▸ PROVIDED PASSAGE
------------------------------------------------------------

I am more and more perplexed that I was ever made to doubt our approach.

And where I think I completely differ from what is being proposed, is in the idea of developing the learner's evolving interlanguage.

I don't plan learning by breaking down my knowledge of French and trying to rebuild it in a plan that looks great on paper. I am in the business of working with my pupils, practising using what they know, adding to it, making sure what's new is integrated with what they already have, recycling what they already know, and developing how well they can use it to express themselves coherently.

And I am not just making this up. Dr Gianfranco Conti tweeted this excerpt from Robert DeKeyser (2017) this morning.


Modestly headed "Teaching Tips", it is a brilliantly concise summary of the fundamental principles which underlie the complexity of the flow, evolution, development, monitoring, balance, give and take that make up language learning. It makes me very happy to read it, the same way that doing it in the classroom makes me happy and thinking and writing about it in this blog makes me happy.


Friday, 25 March 2022

A Counter-Intuitive Approach to Developing Answers for the Speaking Exam

 As we prepare for the GCSE Speaking Exam with my Spanish class and my French Intervention group, here's a counter-intuitive activity I'm using: Giving the shortest answer possible.

I can ask short questions or long ones. I can repeat a question, grunt or raise an eyebrow. The pupils have to speak. They cannot just repeat. But they have to keep their answers short. Why would we do this? Let's see the sort of thing that you get when you do it:

Tu aimes aller à la plage?

Oui.

Ah, oui?

J'aime aller à la plage.

Où est-ce que tu aimes aller?

À Cromer.

À Cromer?

Oui, j'aime y aller.

Avec?

Avec ma famille.

Pourquoi?

Parce que je peux me promener.

Pourquoi?

Parce que j'adore chercher des coquillages.

Tu aimes nager dans la mer?

Non.

Non?

Je n'aime pas nager dans la mer.

Pourquoi?

Parce qu'il fait trop froid.

Alors?

Alors je préfère jouer sur la plage.

Par exemple?

Par exemple le week-end dernier je suis allée à la plage et j'ai joué au volley-ball.

Et après?

Je suis allée boire quelque chose dans un café.

Mais s'il pleut?


This could be a pupil who's been working like this since Year 8. Or this could be a pupil who has learned answers off by heart. It could be a pupil who has prepared ideas of what they want to say. Or a pupil who has a clear idea of what structures the examiner wants to hear. It could be a native speaker who simply answers questions and needs further prompting. In this activity, all of these pupils are forced to interact. They end up developing an answer. But if this were the exam, it would be clear to the examiner that they are not delivering a memorised script.

Pupils enjoy it as a fun game. Where it almost feels as if they are being bloody-minded and frustrating, and making me do all the work. In the exam itself they don't take it to extremes, but the expectation is there that they will not deliver a long spiel, but that we will explore an answer together.

It means in the exam, most of my questions are very short. Pushing pupils in a new direction, inviting them to give reasons or explain in detail or give examples in past or future. My questions are not "testing" them. I don't ask them to describe their room or list their routine. There are no marks on the markscheme for describing or listing. The marks are for giving and justifying opinions, using tenses and narrating, extending answers and interacting. So all my questions are an invitation to do these things.


Of course, in the exam, pupils aren't deliberately giving me short answers. But they know I will prompt them to come up with more detail and bounce my questions off what they have been saying.

------------------------------------------------------------

▸ GIVEN INFORMATION
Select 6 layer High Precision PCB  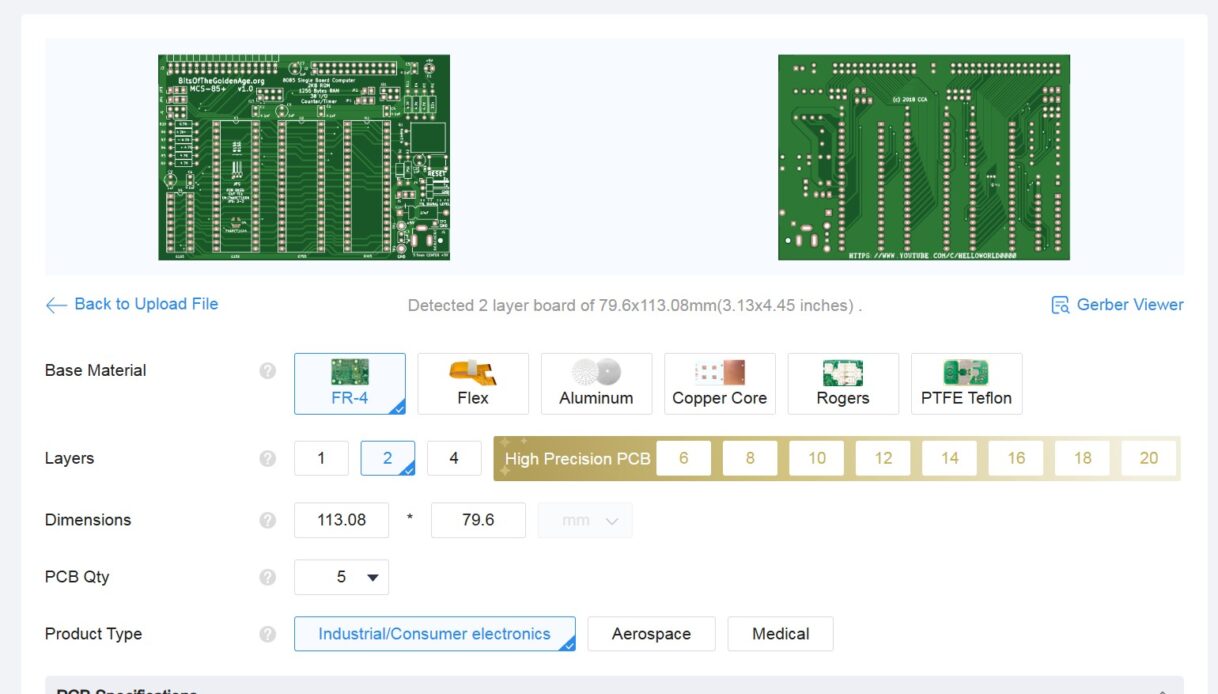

------------------------------------------------------------

▸ STATED GOAL 1
Decide whether each statement below agrees with the teaching blog text. Answer yes or no for each, quoting the deciding words of the text exactly. (a) The short-answer activity is being used with a Spanish class and a French Intervention group. (b) The markscheme awards marks for describing or listing. (c) The excerpt that Dr Gianfranco Conti tweeted comes from Robert DeKeyser (2017).
▸ STATED GOAL 2
Reproduce the part of the teaching blog text that begins at the words "Alors je préfère" and stops after "Mais s'il pleut?".

▸ CORRECT RESPONSE 1
(a) Yes: "As we prepare for the GCSE Speaking Exam with my Spanish class and my French Intervention group, here's a counter-intuitive activity I'm using: Giving the shortest answer possible."
(b) No: "There are no marks on the markscheme for describing or listing."
(c) Yes: "Dr Gianfranco Conti tweeted this excerpt from Robert DeKeyser (2017) this morning."

▸ CORRECT RESPONSE 2
Alors je préfère jouer sur la plage.

Par exemple?

Par exemple le week-end dernier je suis allée à la plage et j'ai joué au volley-ball.

Et après?

Je suis allée boire quelque chose dans un café.

Mais s'il pleut?